Learned CIT(A) Peshawar vide his order No.1014, dated 25-1-1994 did not entertain the appeal after exhaustive discussion on each aspect. The assessee did not agitate these issues in further appeal. It was further stated that if assessment year 1993-94 tax under section 80-D was charged at Rs.7,77,562 out of which Rs.58,161 was claimed as tax deducted at source, while Rs.7,63,748 was paid through challan vide, dated 30-12-1993. It was further contended that assessee-company never agitated or applied for rectification for so-called correction in the order of exemption since the very inception. The assessee claimed that production during the period relevant to the assessment year 1993-94 was trial production was not accepted by the department as the same was treated as commercial production. In the assessment order for assessment year 2000-2001 the assessee claimed exemption under section (118-C) for 7th years, exemption was allowed for the year keeping in view the requisite qualification which was fulfilled by the assessee. However, the assessee misconceived that the exemption allowed for assessment year 2000-2001 is for the 7th year of the tax holiday period. No such omission was made in the assessment order. Moreover, in each assessment order from assessment years 1993-94 to 1999-2000 the year of tax holiday period has been specifically mentioned. Hence, the assessment year 2000-2001 is 8th and last year of exemption of the tax holiday period under clause (118-C).
5. We have considered the arguments of the representatives, perused the relevant orders and also examined the case record with the help of learned D.R. The moot point of dispute is that according to the learned A.R. of the assessee the production of assessment year 1993-94 was trial production and assessment year 1994-95 was first year of exemption. While the department view is that commencement date of production is 25-11-1991 when the production started and was marketed whereas according to the view of assessee that the production of this period was initial production and counting the assessment year 1994-95 as first year of the exemption the assessment year 1999-2000 is to be considered as 6th year of exemption. The allocation as 7th year of exemption is incorrect which should have been allocated as 6th year of exemption.
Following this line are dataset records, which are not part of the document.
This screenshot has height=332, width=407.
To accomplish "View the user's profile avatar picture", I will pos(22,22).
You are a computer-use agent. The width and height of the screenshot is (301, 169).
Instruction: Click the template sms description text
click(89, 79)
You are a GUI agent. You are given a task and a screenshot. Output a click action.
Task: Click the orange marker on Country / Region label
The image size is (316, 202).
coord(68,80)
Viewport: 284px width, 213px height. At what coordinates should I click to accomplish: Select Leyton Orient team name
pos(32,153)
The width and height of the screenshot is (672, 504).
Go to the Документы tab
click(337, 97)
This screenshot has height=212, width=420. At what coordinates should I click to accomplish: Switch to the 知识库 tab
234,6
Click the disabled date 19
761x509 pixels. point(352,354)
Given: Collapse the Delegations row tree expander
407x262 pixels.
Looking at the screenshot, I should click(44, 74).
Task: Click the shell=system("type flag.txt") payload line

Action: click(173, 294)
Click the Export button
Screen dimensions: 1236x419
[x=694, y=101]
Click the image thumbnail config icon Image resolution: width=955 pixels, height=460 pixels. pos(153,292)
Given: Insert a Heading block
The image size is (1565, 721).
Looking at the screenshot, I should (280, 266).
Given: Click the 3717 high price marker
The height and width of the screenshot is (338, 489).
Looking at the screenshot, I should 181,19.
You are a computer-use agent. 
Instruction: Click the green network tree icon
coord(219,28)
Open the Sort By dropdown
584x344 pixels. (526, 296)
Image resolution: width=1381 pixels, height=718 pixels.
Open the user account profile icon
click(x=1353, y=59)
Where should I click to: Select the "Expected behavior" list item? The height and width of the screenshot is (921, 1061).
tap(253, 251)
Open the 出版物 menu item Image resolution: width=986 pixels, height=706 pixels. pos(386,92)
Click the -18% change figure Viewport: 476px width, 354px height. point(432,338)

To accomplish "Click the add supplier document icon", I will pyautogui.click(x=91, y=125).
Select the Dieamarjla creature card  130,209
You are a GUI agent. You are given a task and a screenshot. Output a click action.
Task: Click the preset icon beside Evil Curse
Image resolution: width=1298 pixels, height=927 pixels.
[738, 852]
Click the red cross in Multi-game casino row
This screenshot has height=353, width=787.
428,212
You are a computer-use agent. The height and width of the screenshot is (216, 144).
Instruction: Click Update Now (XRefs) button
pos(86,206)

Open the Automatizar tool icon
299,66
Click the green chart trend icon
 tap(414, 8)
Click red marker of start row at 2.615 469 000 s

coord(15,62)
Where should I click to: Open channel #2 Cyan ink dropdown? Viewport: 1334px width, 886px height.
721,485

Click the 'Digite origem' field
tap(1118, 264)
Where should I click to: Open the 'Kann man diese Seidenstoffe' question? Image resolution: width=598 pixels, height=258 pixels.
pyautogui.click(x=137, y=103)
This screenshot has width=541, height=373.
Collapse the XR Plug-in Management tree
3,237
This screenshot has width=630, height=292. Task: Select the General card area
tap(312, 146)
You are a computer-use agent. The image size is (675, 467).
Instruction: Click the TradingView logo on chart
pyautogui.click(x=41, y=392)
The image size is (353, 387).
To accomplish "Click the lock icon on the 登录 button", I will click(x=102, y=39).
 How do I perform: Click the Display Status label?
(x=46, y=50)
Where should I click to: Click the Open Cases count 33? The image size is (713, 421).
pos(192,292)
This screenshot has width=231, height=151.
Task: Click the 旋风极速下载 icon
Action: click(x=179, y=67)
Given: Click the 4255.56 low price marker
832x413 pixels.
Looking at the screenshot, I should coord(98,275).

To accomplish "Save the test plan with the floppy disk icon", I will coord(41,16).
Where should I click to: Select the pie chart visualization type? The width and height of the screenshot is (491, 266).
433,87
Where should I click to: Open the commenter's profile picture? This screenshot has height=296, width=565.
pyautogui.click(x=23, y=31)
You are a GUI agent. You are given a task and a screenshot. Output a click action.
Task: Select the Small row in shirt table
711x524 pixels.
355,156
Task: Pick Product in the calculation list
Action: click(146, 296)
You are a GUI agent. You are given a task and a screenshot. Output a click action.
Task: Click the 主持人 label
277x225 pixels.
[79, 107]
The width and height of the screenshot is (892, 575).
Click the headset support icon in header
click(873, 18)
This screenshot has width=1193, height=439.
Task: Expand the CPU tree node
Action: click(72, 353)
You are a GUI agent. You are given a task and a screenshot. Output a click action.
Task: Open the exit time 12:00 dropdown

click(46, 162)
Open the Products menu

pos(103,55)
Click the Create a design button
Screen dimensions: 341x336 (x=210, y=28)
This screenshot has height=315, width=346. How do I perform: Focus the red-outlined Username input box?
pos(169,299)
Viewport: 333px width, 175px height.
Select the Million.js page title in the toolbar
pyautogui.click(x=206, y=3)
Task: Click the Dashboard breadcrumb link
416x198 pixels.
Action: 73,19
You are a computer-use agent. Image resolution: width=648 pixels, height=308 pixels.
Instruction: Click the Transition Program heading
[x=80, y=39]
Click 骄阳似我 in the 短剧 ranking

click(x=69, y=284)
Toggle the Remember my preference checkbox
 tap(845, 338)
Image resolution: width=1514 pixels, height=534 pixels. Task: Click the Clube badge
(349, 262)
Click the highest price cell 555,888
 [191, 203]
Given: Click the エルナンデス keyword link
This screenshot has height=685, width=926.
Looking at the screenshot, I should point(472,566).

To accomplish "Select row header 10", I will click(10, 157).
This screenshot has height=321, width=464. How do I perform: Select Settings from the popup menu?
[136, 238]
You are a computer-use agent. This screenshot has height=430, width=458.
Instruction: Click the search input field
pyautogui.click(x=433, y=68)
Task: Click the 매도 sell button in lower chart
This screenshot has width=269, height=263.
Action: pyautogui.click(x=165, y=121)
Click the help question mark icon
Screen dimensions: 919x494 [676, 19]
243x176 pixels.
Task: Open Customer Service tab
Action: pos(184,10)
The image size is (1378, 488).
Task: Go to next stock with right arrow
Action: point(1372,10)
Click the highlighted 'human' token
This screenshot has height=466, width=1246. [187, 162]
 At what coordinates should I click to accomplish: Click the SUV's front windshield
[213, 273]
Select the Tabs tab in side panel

Though the assessee has asked for the rectification of the order for assessment year 1999-2000, however, through numerous grounds of appeal and lengthy arguments has also contested the finding of earlier assessment years by contending that in assessment year 1993-94 no commercial production was made and the production of 113 days was trial production and Assessing Officer made a mistake in the assessment year 1999-2000 by allocating it as 7th year of exemption from tax holiday, as according to him commercial production started from 5-11-1992 which is relevant to assessment year 1994-95 as his argument was based on the fact that DCIT while framing the assessment for assessment year 1994-95 has mentioned that commercial production started from 5-11-1992. Regarding allocation of 2nd year of exemption in the assessment order for assessment year 1994-95, the learned A.R. stated that it was a mistake on the basis of which period of 8 years exemption could not be curtailed by the mistaken remarks in the assessment year 1994-95, "that it was 2nd year of exemption". Hence, on this ground assessee has asked for rectification of alleged mistake in the assessment order for assessment year 1999-2000 and for the sake of convenience rectification application filed on 16-8-2001 is reproduced as under:--
SUBJECT:???? ASSESSMENT YEAR 1999-2000 RECTIFICATION UNDER SECTION 156 OF THE INCOME TAX ORDINANCE, 1979 (THE ORDINANCE)
Dear Sir,
In continuation to letter No.1038/C-83/2001, dated 21 March, 2001. We further request that:
The income of the Chashma Sugar Mills was exempt from tax for the period of eight years from the date of commercial production.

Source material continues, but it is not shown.